• **Material for this exercise**:

--- Begin ---

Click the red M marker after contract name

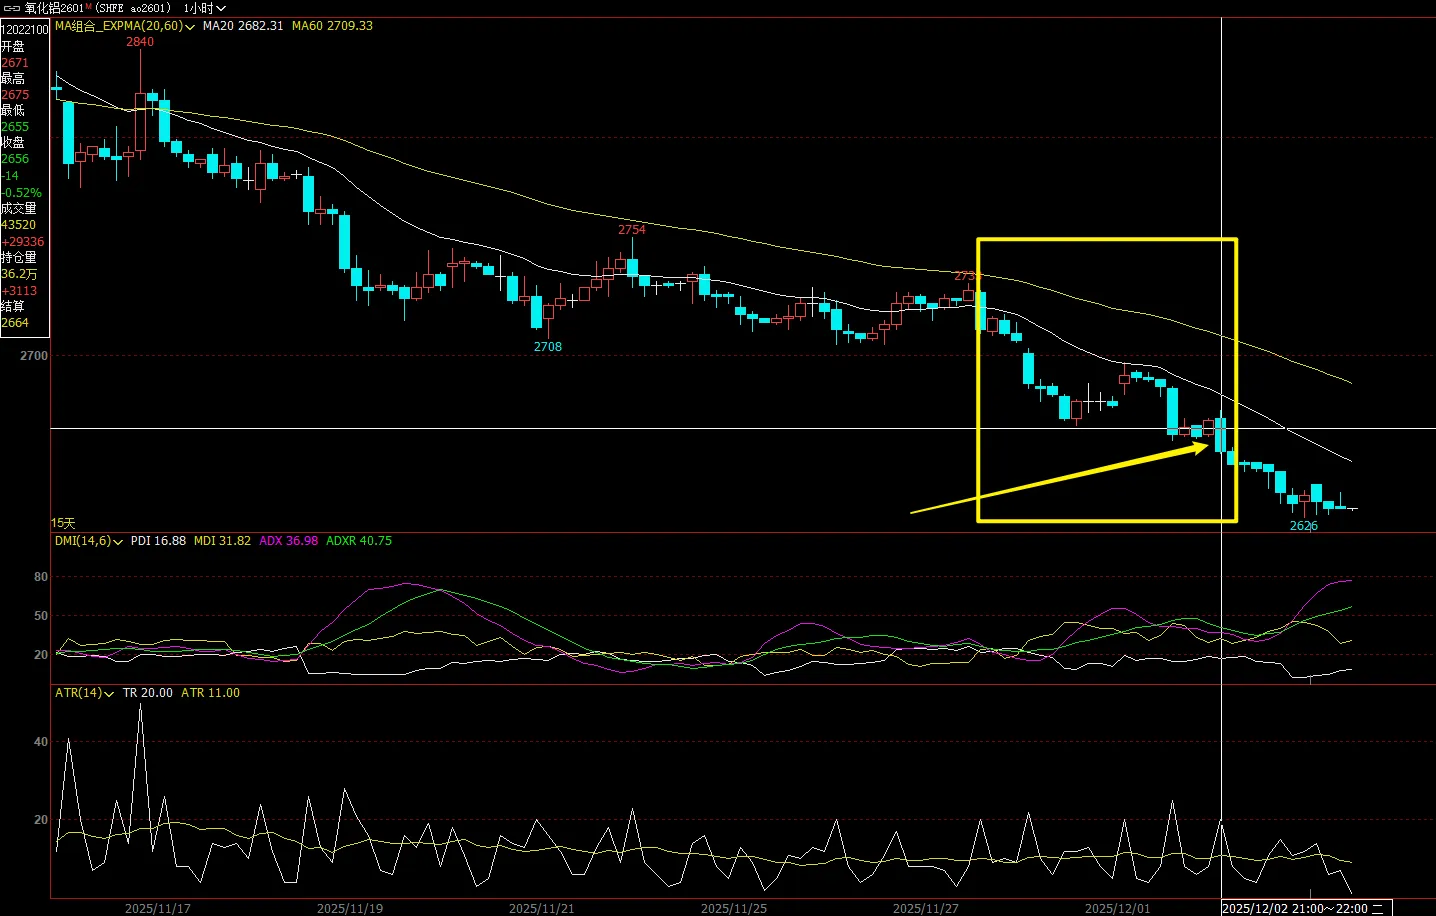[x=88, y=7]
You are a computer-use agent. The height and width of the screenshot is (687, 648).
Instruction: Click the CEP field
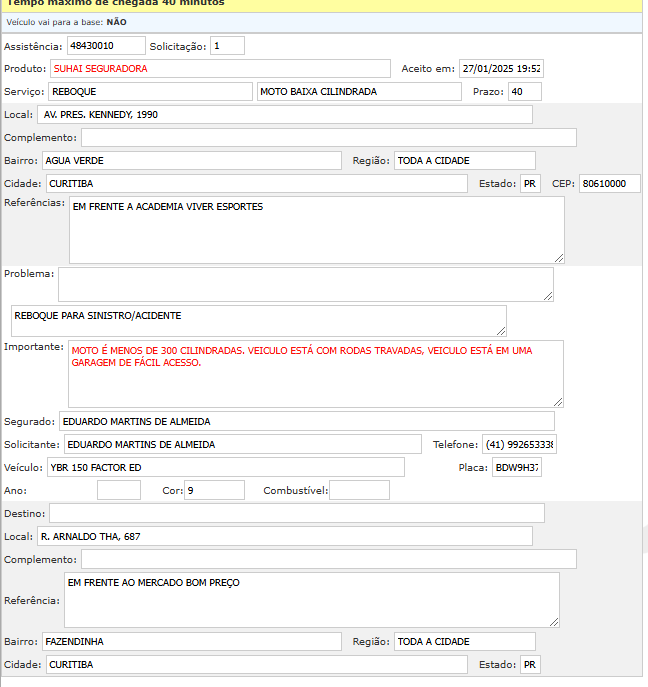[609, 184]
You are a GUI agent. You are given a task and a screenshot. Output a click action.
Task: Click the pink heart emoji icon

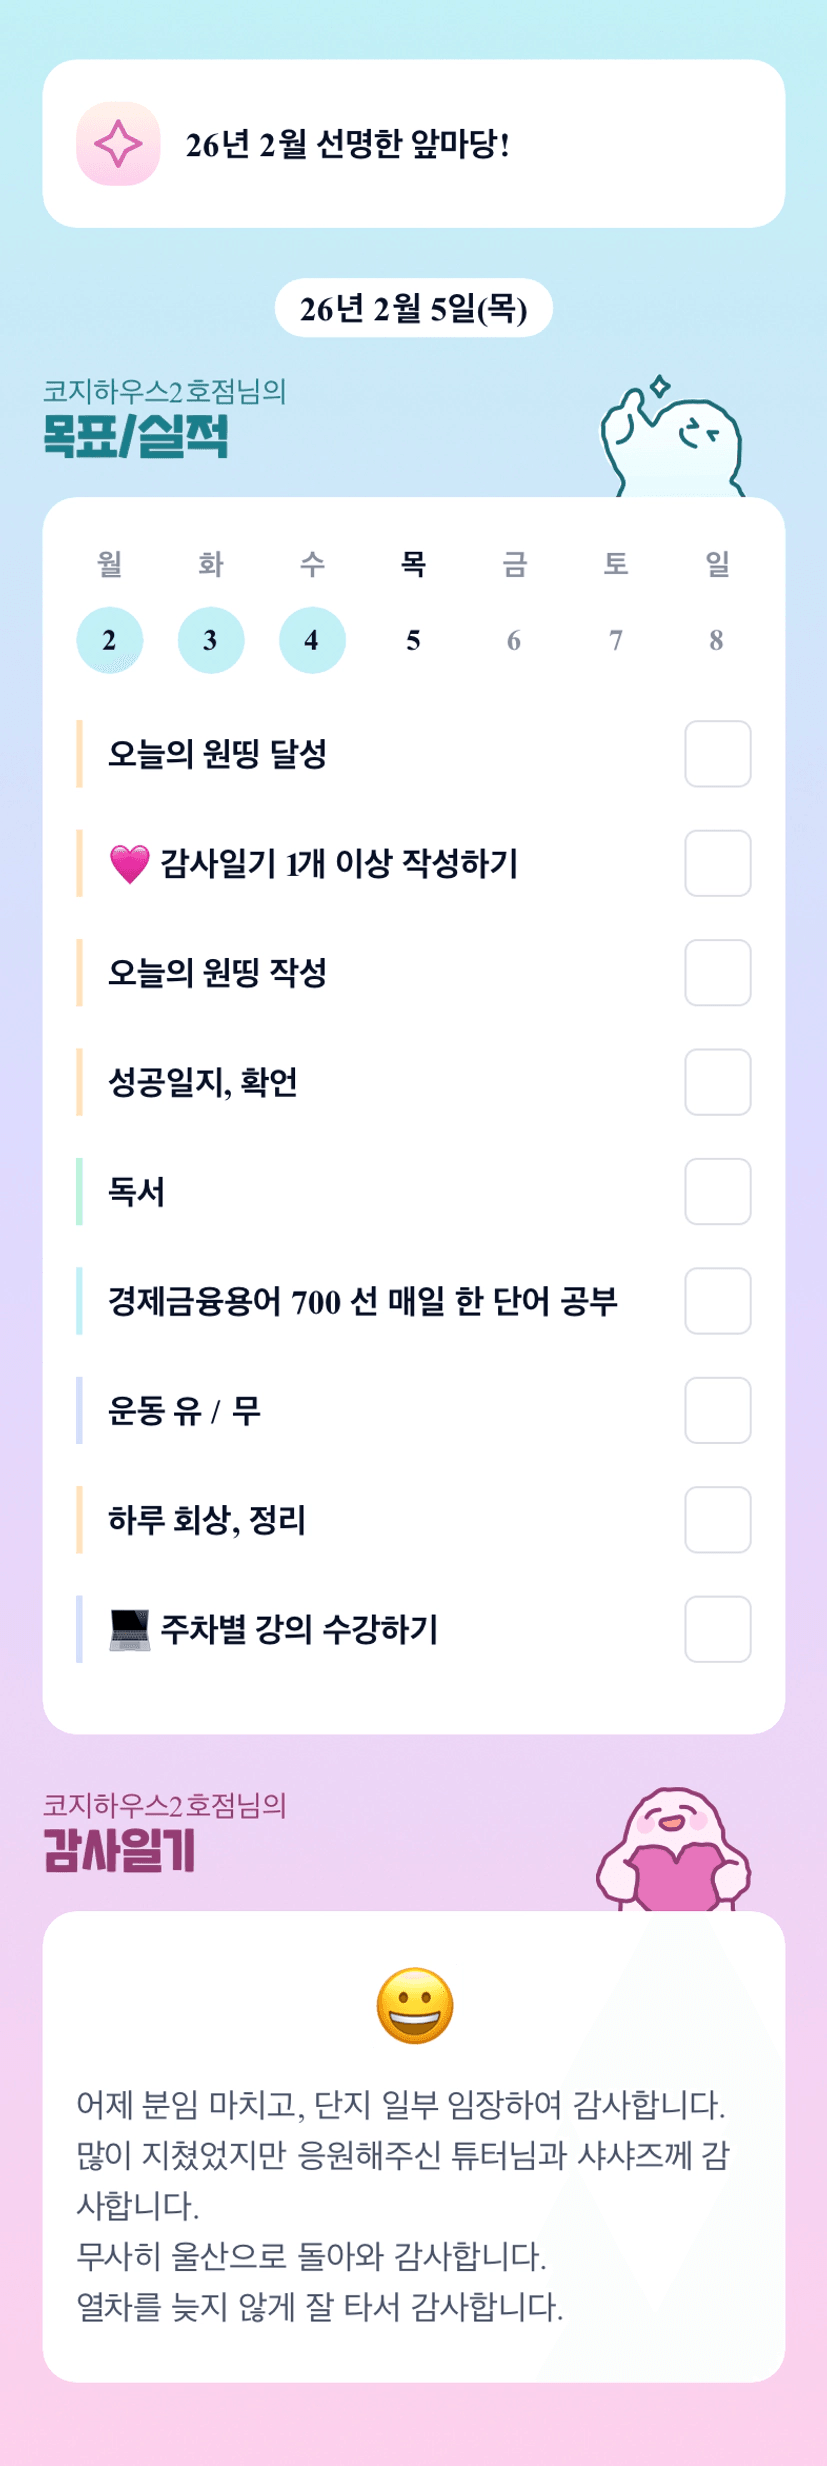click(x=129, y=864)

--- End ---
--- Begin ---

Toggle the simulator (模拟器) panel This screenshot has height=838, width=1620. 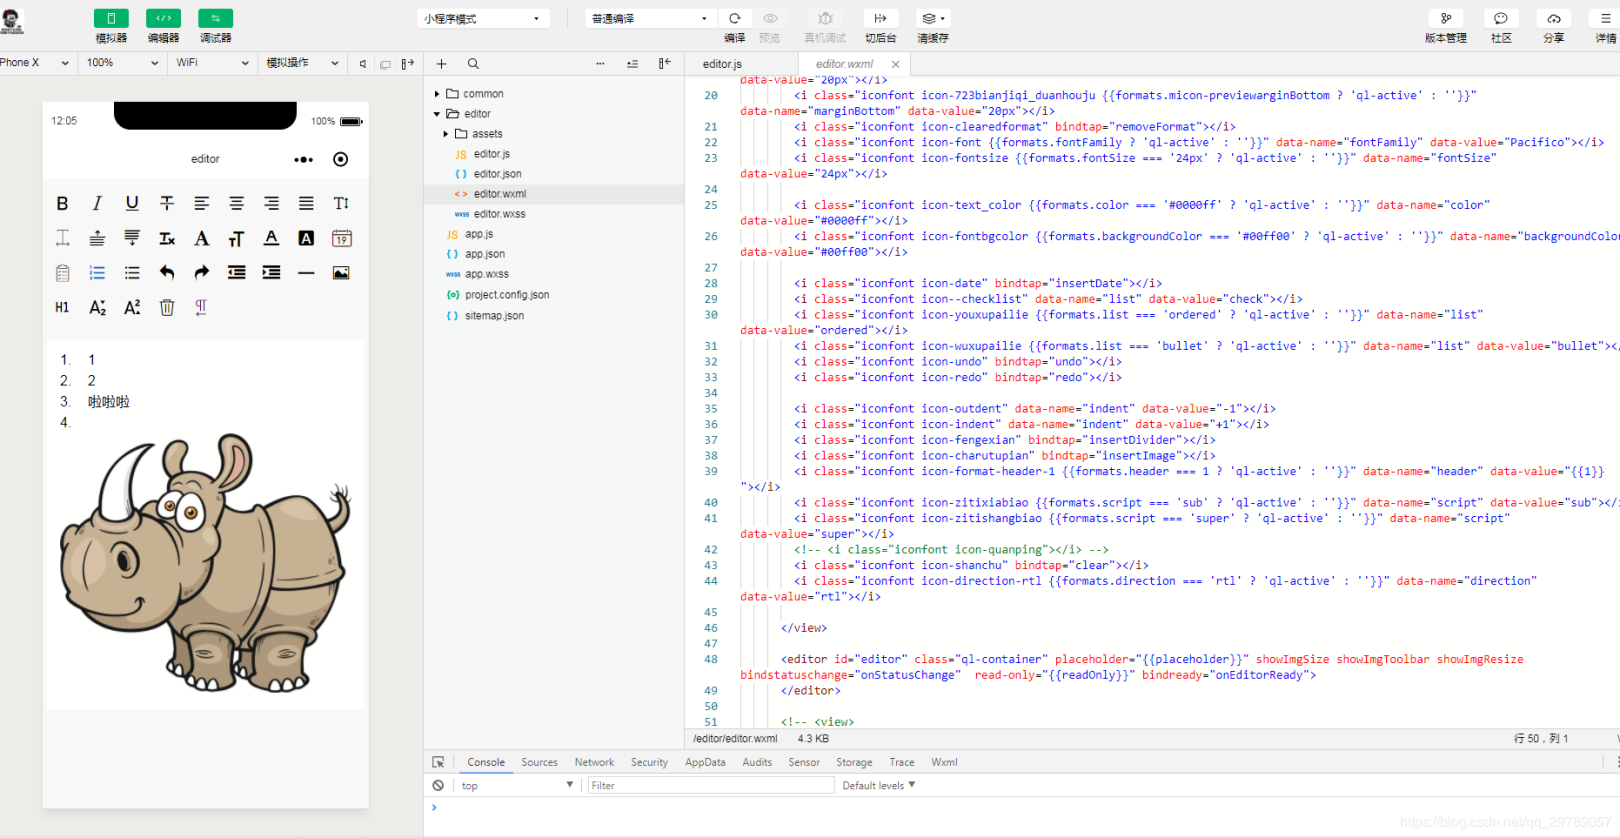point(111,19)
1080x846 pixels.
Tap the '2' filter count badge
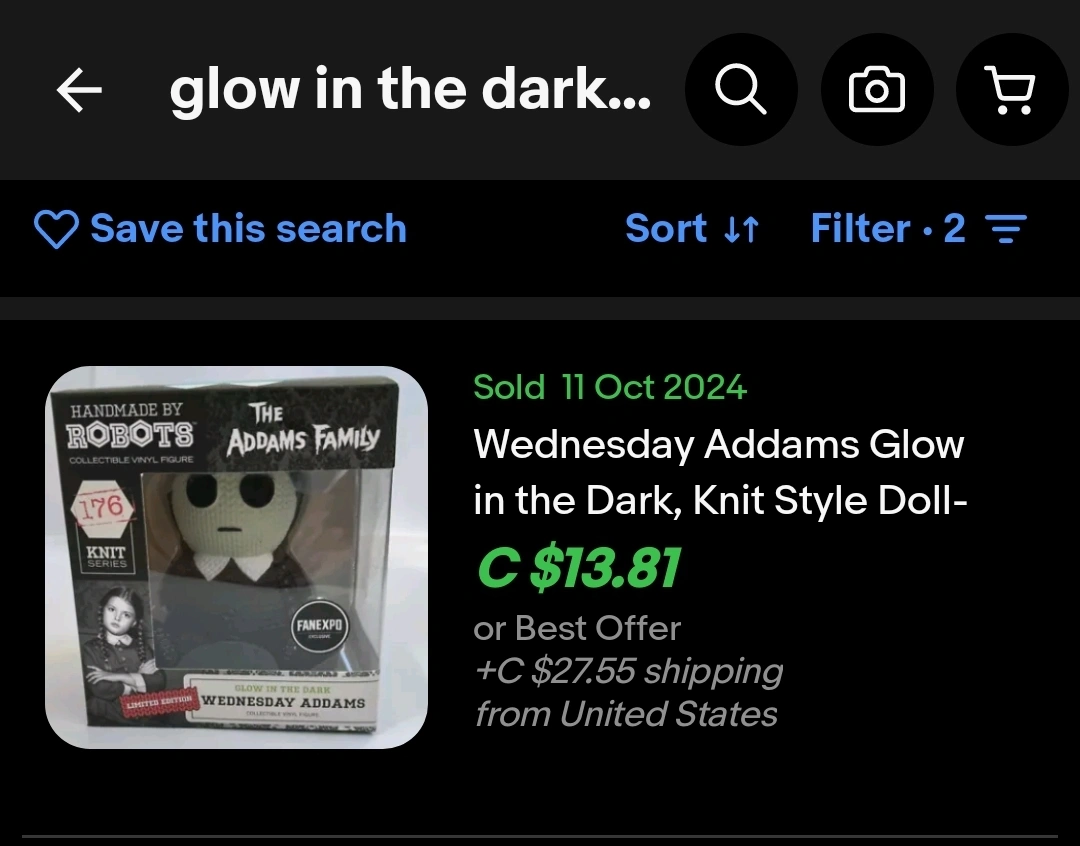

--- End ---
--- Begin ---

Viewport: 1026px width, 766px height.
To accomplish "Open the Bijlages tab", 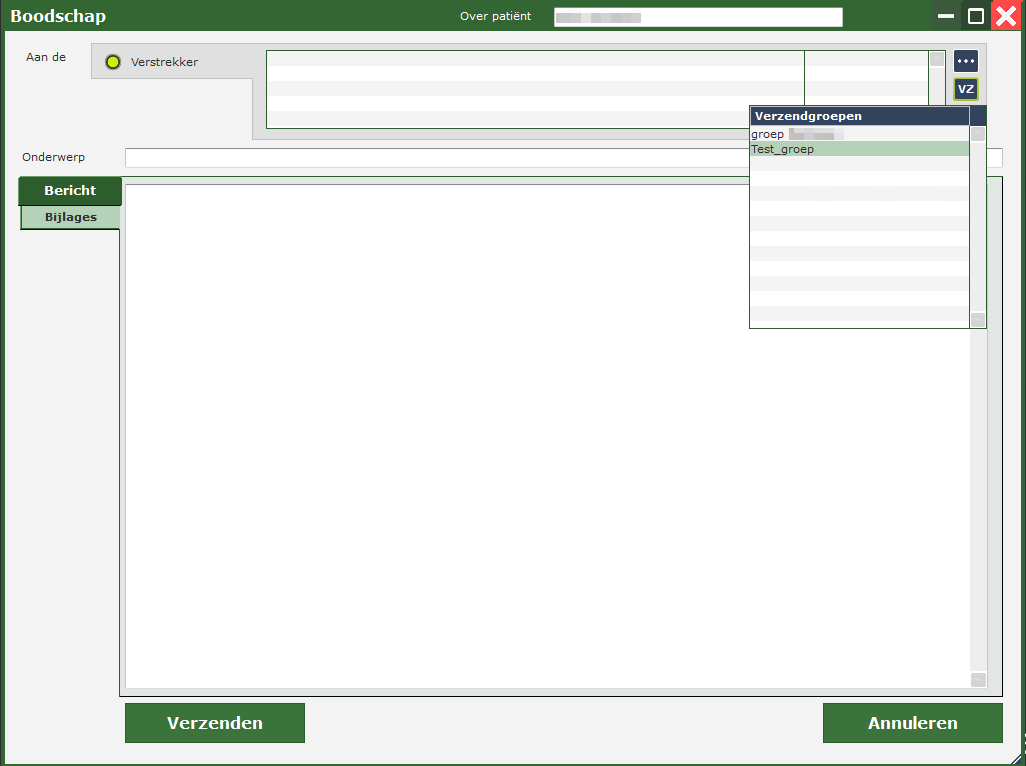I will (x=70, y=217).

--- End ---

• **Work to do**:
Convert the lines from the one containing "You are a GUI" through the one containing "click(x=129, y=864)" into a JSON list of strings, one string per line, with blank lines skipped and the pictures left out.

• **Response below**:
[
  "You are a GUI agent. You are given a task and a screenshot. Output a click action.",
  "Task: Click the pink heart emoji icon",
  "click(x=129, y=864)"
]